TASK GOAL:
When you respond, write out each entry exactly as it stands.
------ GIVEN RECORDS ------
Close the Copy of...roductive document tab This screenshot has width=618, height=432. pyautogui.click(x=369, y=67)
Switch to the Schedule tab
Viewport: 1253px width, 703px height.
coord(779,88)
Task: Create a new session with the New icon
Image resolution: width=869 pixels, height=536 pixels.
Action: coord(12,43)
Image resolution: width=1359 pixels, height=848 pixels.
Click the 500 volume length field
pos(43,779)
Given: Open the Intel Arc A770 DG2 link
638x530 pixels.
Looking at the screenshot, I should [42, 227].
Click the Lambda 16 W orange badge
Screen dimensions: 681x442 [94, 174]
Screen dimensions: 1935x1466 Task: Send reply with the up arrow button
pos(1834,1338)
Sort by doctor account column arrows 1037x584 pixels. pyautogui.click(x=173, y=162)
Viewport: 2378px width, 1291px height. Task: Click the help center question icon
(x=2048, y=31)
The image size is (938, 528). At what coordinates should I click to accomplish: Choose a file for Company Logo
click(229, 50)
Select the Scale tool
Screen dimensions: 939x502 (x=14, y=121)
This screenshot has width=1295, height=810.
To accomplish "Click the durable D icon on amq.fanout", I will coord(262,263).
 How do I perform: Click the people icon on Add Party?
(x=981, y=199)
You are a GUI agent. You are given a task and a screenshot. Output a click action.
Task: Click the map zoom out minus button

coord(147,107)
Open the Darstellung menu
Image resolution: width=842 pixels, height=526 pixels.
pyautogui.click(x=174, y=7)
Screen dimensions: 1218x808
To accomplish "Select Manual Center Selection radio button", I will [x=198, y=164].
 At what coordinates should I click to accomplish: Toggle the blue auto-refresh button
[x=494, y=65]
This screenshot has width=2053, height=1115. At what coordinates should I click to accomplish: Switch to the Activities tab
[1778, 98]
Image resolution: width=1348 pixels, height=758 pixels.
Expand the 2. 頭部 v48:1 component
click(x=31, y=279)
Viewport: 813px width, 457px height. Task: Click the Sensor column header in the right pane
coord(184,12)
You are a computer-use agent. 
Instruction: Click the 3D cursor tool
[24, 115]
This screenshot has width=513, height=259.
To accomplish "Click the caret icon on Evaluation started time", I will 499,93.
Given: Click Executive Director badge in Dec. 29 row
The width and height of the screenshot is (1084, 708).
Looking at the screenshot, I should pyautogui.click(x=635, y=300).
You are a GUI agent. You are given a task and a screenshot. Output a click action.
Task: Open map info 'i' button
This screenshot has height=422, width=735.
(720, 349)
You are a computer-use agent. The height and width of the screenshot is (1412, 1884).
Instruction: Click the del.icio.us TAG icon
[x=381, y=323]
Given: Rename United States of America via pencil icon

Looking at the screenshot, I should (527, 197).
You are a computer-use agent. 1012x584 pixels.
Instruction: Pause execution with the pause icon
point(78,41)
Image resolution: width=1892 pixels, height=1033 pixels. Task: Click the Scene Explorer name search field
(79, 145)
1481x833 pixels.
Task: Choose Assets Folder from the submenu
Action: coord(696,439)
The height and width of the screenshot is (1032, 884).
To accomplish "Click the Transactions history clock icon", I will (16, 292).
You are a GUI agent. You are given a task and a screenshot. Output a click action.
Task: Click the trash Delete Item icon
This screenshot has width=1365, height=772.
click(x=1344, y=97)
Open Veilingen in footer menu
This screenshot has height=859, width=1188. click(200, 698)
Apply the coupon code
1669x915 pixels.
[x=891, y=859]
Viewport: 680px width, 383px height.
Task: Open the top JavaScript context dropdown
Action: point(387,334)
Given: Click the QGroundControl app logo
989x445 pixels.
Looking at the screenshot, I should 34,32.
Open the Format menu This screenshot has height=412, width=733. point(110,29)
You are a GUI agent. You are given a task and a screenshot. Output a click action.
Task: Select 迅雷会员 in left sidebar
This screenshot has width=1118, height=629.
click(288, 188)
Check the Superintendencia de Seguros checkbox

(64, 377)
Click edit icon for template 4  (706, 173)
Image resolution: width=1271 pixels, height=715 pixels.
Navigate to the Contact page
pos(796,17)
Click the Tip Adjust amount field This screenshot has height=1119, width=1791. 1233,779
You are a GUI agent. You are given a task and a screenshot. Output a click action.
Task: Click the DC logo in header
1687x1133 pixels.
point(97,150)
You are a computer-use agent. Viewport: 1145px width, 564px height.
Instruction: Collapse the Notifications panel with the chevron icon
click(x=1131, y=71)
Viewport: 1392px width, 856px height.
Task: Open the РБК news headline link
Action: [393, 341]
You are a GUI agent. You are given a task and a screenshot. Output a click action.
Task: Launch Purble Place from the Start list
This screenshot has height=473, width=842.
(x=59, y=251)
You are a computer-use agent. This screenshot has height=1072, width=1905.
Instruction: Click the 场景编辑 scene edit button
------
TASK ANSWER:
Close the Copy of...roductive document tab This screenshot has width=618, height=432. pyautogui.click(x=369, y=67)
Switch to the Schedule tab
Viewport: 1253px width, 703px height.
coord(779,88)
Task: Create a new session with the New icon
Image resolution: width=869 pixels, height=536 pixels.
Action: coord(12,43)
Image resolution: width=1359 pixels, height=848 pixels.
Click the 500 volume length field
pos(43,779)
Given: Open the Intel Arc A770 DG2 link
638x530 pixels.
Looking at the screenshot, I should [42, 227].
Click the Lambda 16 W orange badge
Screen dimensions: 681x442 [94, 174]
Screen dimensions: 1935x1466 Task: Send reply with the up arrow button
pos(1834,1338)
Sort by doctor account column arrows 1037x584 pixels. pyautogui.click(x=173, y=162)
Viewport: 2378px width, 1291px height. Task: Click the help center question icon
(x=2048, y=31)
The image size is (938, 528). At what coordinates should I click to accomplish: Choose a file for Company Logo
click(229, 50)
Select the Scale tool
Screen dimensions: 939x502 (x=14, y=121)
This screenshot has width=1295, height=810.
To accomplish "Click the durable D icon on amq.fanout", I will coord(262,263).
 How do I perform: Click the people icon on Add Party?
(x=981, y=199)
You are a GUI agent. You are given a task and a screenshot. Output a click action.
Task: Click the map zoom out minus button

coord(147,107)
Open the Darstellung menu
Image resolution: width=842 pixels, height=526 pixels.
pyautogui.click(x=174, y=7)
Screen dimensions: 1218x808
To accomplish "Select Manual Center Selection radio button", I will [x=198, y=164].
 At what coordinates should I click to accomplish: Toggle the blue auto-refresh button
[x=494, y=65]
This screenshot has width=2053, height=1115. At what coordinates should I click to accomplish: Switch to the Activities tab
[1778, 98]
Image resolution: width=1348 pixels, height=758 pixels.
Expand the 2. 頭部 v48:1 component
click(x=31, y=279)
Viewport: 813px width, 457px height. Task: Click the Sensor column header in the right pane
coord(184,12)
You are a computer-use agent. 
Instruction: Click the 3D cursor tool
[24, 115]
This screenshot has width=513, height=259.
To accomplish "Click the caret icon on Evaluation started time", I will 499,93.
Given: Click Executive Director badge in Dec. 29 row
The width and height of the screenshot is (1084, 708).
Looking at the screenshot, I should pyautogui.click(x=635, y=300).
You are a GUI agent. You are given a task and a screenshot. Output a click action.
Task: Open map info 'i' button
This screenshot has height=422, width=735.
(720, 349)
You are a computer-use agent. The height and width of the screenshot is (1412, 1884).
Instruction: Click the del.icio.us TAG icon
[x=381, y=323]
Given: Rename United States of America via pencil icon

Looking at the screenshot, I should (527, 197).
You are a computer-use agent. 1012x584 pixels.
Instruction: Pause execution with the pause icon
point(78,41)
Image resolution: width=1892 pixels, height=1033 pixels. Task: Click the Scene Explorer name search field
(79, 145)
1481x833 pixels.
Task: Choose Assets Folder from the submenu
Action: coord(696,439)
The height and width of the screenshot is (1032, 884).
To accomplish "Click the Transactions history clock icon", I will (16, 292).
You are a GUI agent. You are given a task and a screenshot. Output a click action.
Task: Click the trash Delete Item icon
This screenshot has width=1365, height=772.
click(x=1344, y=97)
Open Veilingen in footer menu
This screenshot has height=859, width=1188. click(200, 698)
Apply the coupon code
1669x915 pixels.
[x=891, y=859]
Viewport: 680px width, 383px height.
Task: Open the top JavaScript context dropdown
Action: point(387,334)
Given: Click the QGroundControl app logo
989x445 pixels.
Looking at the screenshot, I should 34,32.
Open the Format menu This screenshot has height=412, width=733. point(110,29)
You are a GUI agent. You are given a task and a screenshot. Output a click action.
Task: Select 迅雷会员 in left sidebar
This screenshot has width=1118, height=629.
click(288, 188)
Check the Superintendencia de Seguros checkbox

(64, 377)
Click edit icon for template 4  (706, 173)
Image resolution: width=1271 pixels, height=715 pixels.
Navigate to the Contact page
pos(796,17)
Click the Tip Adjust amount field This screenshot has height=1119, width=1791. 1233,779
You are a GUI agent. You are given a task and a screenshot. Output a click action.
Task: Click the DC logo in header
1687x1133 pixels.
point(97,150)
You are a computer-use agent. Viewport: 1145px width, 564px height.
Instruction: Collapse the Notifications panel with the chevron icon
click(x=1131, y=71)
Viewport: 1392px width, 856px height.
Task: Open the РБК news headline link
Action: [393, 341]
You are a GUI agent. You are given a task and a screenshot. Output a click action.
Task: Launch Purble Place from the Start list
This screenshot has height=473, width=842.
(x=59, y=251)
You are a computer-use agent. This screenshot has height=1072, width=1905.
Instruction: Click the 场景编辑 scene edit button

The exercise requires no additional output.